---------- Information given

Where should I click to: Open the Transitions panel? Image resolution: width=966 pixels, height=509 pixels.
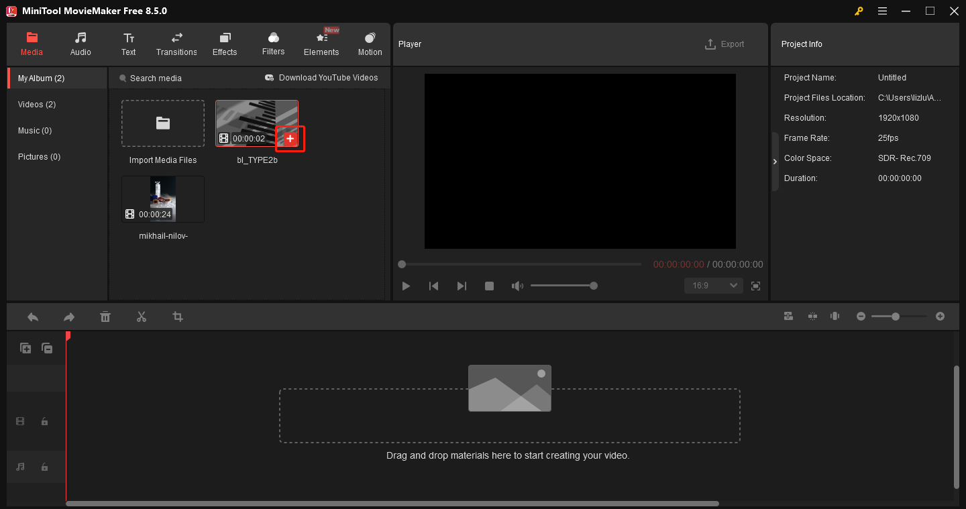[176, 44]
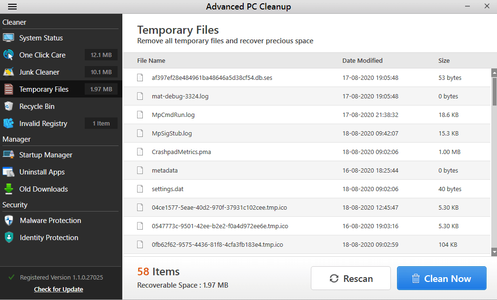Run One Click Care
This screenshot has height=300, width=497.
43,55
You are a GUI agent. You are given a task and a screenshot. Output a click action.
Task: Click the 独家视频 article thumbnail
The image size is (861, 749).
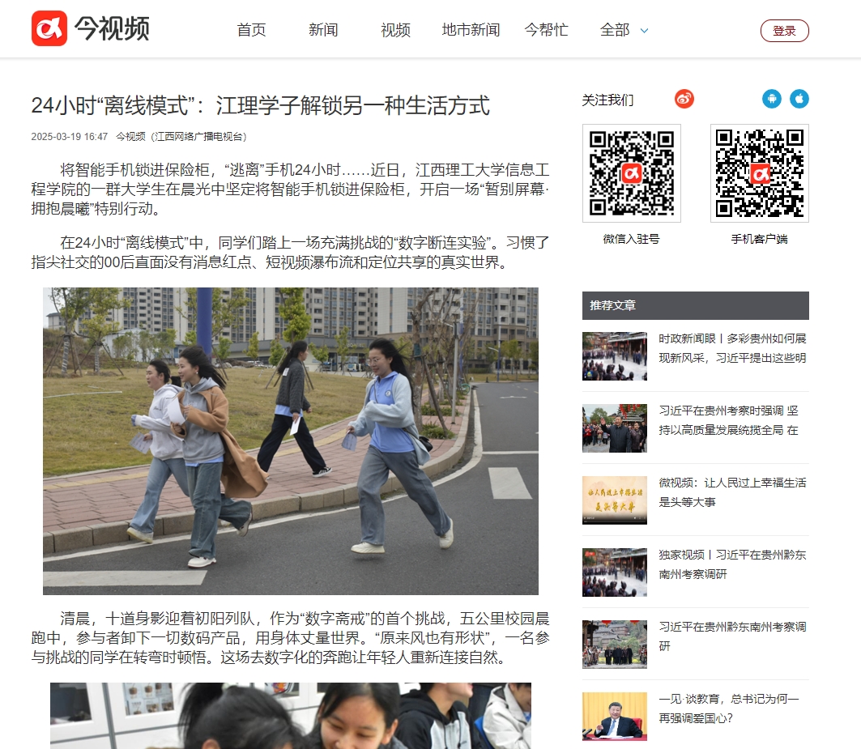(x=615, y=572)
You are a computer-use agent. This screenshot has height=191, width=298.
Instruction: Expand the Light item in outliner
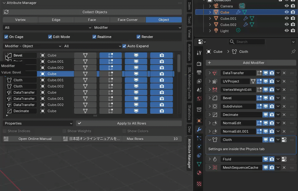[x=210, y=31]
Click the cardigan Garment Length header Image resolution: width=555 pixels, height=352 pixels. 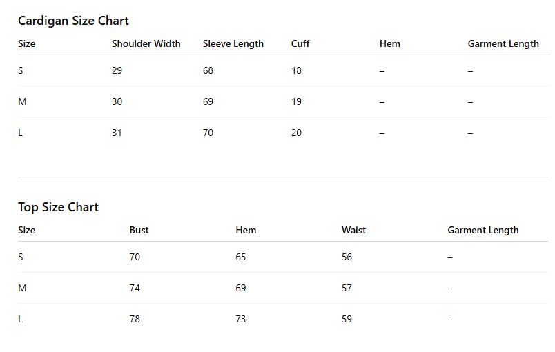click(x=503, y=44)

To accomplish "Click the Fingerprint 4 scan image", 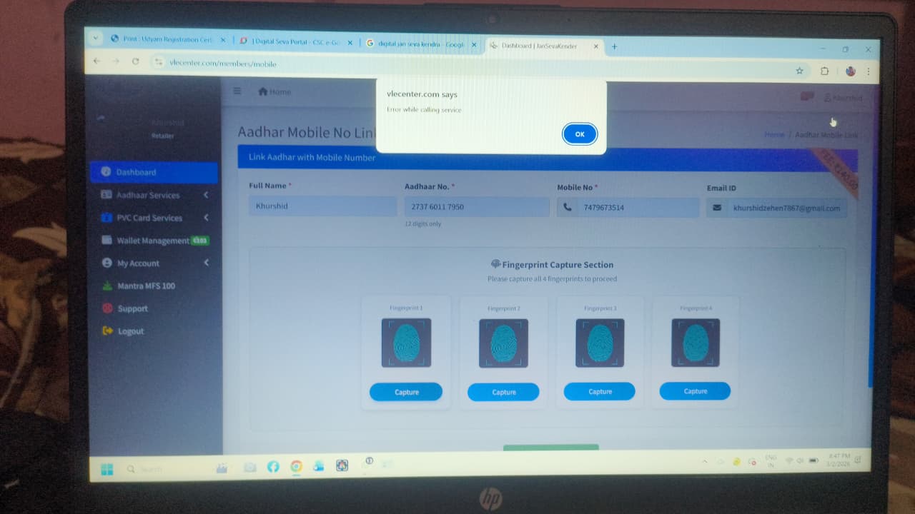I will (x=696, y=343).
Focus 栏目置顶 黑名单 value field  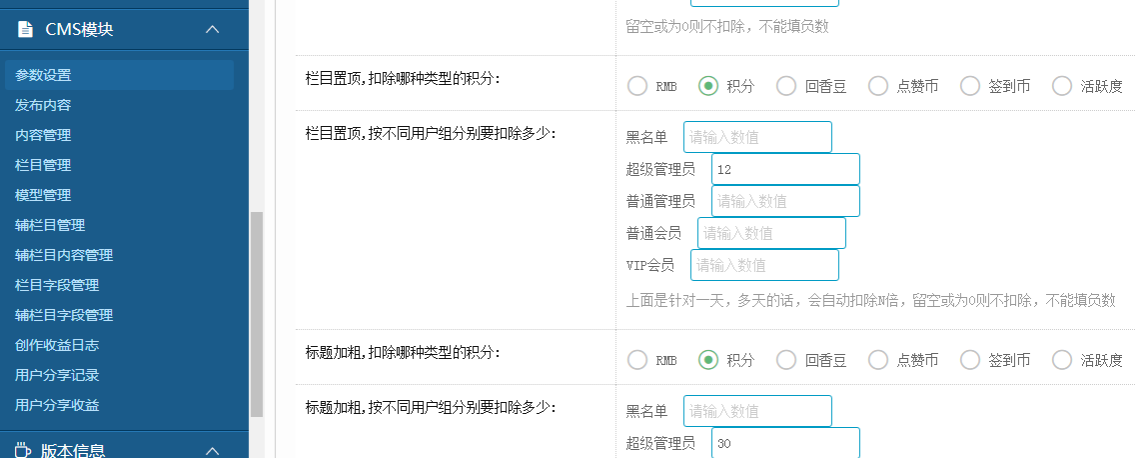point(757,137)
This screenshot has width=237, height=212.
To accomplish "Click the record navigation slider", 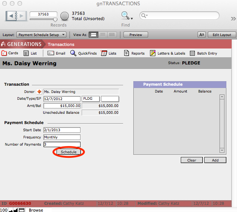I will click(x=55, y=19).
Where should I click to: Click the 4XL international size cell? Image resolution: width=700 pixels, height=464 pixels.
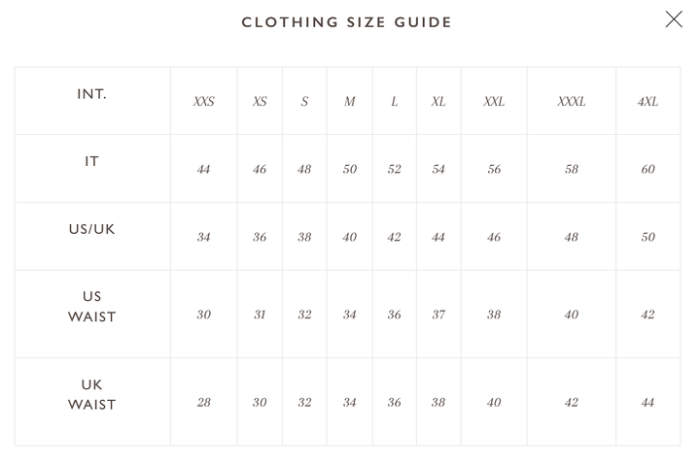pyautogui.click(x=648, y=102)
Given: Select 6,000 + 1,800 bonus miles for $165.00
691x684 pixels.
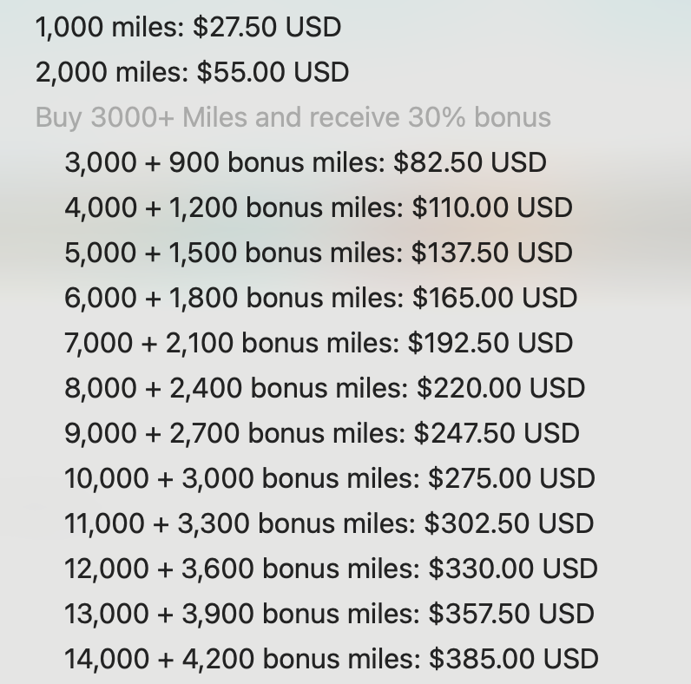Looking at the screenshot, I should click(x=321, y=298).
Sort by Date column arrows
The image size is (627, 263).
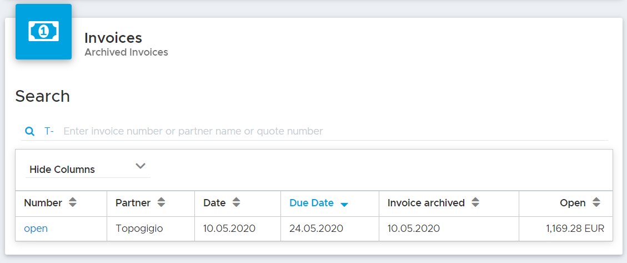click(x=237, y=202)
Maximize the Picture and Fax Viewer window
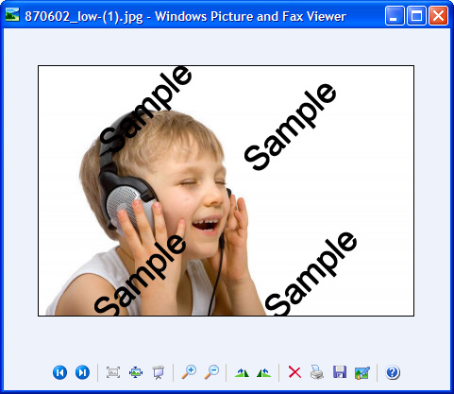This screenshot has height=394, width=454. tap(416, 16)
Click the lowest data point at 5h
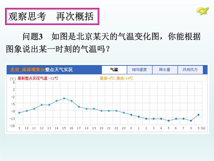This screenshot has height=161, width=214. [x=168, y=120]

--------------------

Copy all lines from the material that include "agent".

You are a GUI agent. You are given a task and a screenshot. Output a click action.
You are a computer-use agent. This screenshot has height=191, width=298.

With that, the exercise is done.